# Chicago Electric Chainsaw Sharpener



## Tennessee

I have one of these for years now. Never used it. Turns out my saw doesn't get used enough to dull a chain, but I am getting close. Good to know it works!! Thanks!


----------



## grizzman

i would really like to know if you have really used it and if it works, if your really happy with it getting the chain sharp, i know when i use my chainsaw, i want that thing to cut, i want the chips flying, do you get that with this, if so i will but one, taking it in to get it sharpened is a real hassle..and 7 dollars each time, i do have the right file for my chain, but its a true art getting to use it right so that the chain is really sharp..so…...does it really work…i hope it does, i would love for this to really work


----------



## lumberjoe

grizzman, i have used this.

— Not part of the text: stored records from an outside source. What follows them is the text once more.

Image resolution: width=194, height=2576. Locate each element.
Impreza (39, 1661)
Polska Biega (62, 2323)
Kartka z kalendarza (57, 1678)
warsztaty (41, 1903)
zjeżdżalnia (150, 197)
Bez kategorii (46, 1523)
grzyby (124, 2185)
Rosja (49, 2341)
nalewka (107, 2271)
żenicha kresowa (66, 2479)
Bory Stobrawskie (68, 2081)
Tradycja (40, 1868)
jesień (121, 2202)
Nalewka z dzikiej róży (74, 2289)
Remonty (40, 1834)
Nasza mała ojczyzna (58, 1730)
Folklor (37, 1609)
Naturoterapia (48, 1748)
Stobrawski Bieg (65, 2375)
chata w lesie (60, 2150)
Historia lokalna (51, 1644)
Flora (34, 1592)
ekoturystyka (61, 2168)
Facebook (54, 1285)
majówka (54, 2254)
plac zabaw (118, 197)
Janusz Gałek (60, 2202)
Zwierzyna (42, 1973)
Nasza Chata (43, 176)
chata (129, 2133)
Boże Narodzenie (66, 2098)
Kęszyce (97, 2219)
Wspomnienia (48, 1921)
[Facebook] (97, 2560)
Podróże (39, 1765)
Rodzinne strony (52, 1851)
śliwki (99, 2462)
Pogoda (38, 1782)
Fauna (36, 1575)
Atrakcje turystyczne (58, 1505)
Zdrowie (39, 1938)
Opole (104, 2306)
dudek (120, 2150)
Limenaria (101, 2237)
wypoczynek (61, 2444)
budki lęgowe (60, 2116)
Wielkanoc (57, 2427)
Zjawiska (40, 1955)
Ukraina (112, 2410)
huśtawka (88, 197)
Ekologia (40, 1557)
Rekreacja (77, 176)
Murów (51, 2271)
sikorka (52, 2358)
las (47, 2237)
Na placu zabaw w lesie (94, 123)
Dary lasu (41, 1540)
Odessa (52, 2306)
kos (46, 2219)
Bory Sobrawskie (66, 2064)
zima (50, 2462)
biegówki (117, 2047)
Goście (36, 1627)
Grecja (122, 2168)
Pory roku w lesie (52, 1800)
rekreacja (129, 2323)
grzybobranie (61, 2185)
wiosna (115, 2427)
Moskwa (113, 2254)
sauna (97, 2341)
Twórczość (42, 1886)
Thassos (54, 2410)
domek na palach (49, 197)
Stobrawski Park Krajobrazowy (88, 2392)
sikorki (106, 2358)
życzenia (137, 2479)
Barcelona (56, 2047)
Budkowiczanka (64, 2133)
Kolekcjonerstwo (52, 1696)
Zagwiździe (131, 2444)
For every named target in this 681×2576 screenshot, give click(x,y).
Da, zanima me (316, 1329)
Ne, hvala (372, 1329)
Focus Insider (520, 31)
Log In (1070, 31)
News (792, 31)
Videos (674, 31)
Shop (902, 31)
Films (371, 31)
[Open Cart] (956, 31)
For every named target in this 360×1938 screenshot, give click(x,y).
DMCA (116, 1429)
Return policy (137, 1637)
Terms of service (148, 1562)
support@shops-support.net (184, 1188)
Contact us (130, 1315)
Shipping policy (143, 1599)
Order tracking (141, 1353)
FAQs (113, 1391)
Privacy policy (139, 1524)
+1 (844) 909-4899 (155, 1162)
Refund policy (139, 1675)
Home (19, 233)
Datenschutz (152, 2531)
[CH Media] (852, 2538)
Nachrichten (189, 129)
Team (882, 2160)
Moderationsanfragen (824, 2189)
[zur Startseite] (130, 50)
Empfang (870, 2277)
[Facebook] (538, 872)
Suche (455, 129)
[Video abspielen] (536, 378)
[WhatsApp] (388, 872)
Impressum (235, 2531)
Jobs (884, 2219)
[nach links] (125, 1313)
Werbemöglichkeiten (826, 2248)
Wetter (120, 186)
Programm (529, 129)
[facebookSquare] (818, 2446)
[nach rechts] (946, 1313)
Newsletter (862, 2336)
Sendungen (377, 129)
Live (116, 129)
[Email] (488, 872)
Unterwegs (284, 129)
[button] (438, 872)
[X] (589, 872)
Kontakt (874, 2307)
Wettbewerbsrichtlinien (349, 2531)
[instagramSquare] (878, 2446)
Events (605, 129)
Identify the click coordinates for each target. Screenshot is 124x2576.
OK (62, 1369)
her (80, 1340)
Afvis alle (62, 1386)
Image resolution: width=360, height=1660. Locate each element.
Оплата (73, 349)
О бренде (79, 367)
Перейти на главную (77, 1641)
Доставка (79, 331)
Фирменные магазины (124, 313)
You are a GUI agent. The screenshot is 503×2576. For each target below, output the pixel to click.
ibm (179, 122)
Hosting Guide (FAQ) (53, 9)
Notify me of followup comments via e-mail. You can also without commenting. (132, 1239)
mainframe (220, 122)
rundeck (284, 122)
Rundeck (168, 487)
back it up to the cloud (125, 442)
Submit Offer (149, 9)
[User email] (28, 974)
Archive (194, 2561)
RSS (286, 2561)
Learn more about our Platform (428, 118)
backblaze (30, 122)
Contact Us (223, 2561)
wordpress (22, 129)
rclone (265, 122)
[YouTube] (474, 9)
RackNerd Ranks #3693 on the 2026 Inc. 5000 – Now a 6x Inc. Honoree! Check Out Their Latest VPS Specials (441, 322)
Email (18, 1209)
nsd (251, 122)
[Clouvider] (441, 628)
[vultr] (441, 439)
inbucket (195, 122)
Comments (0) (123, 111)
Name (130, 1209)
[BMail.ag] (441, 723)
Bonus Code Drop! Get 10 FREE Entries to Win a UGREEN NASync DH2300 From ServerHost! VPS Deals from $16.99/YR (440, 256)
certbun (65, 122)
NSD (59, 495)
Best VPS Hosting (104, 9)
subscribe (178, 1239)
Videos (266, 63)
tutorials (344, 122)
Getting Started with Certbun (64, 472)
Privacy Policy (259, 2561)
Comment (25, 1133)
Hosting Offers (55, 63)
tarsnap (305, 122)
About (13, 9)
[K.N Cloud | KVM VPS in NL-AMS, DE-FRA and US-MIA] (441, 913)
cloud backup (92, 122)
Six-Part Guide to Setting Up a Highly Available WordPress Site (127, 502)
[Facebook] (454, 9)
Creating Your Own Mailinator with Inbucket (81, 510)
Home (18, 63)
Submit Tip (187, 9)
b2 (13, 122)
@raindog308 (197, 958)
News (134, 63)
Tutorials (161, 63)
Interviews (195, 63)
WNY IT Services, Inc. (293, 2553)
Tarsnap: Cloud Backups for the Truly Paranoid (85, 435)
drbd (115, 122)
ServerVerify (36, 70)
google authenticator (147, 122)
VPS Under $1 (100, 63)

I wasn't thrilled with the results. The chain was sharper that it was before it came off bar, but not even as close to as sharp as I can get it by hand with some files. Sharpening chainsaw blades by hand is REALLY easy and can be done in the field. Once you do it you'll wonder why you ever paid someone.

During HEAVY use, I sharpen my chain every 3 to 4 hours in the field


----------



## TZH

grizzman, yes, I've used it and my results have been satisfactory. Like I said in the review, if tolerances are what you are going for this probably isn't the tool you want. Northern Tool also offers a wider range of sharpeners with a wider range of prices, too. For me, this one works okay.

I'm not really too good at sharpening by hand, although I've done it in the field when necessary. Now that I'm not into the forestry neaerly as much and am only chainsawing when absolutely necessary, this tool works well enough for me.

Never was too satisfied with taking a chain in to have them sharpened "professionally" cuz when they come back there usually isn't too much left of the cutter (and I have tried way more than just one pro at this - they're all the same), and I was going through chains like there was no tomorrow. Tried sharpening by hand in the field for awhile, got to where I could do a "decent" job of it, but I personally like to use the machine too.


----------



## TechRedneck

I bought one last year and have used it.

It does a fairly good job on both my chainsaws. I don't sharpen in the field, instead I have a couple chains for each saw. You can put an edge on the chain in short order. I don' t get as picky about razor sharp edges on chainsaws as I do with chisels and planes. All this really does is touch up the edge in a quick and consistant manner.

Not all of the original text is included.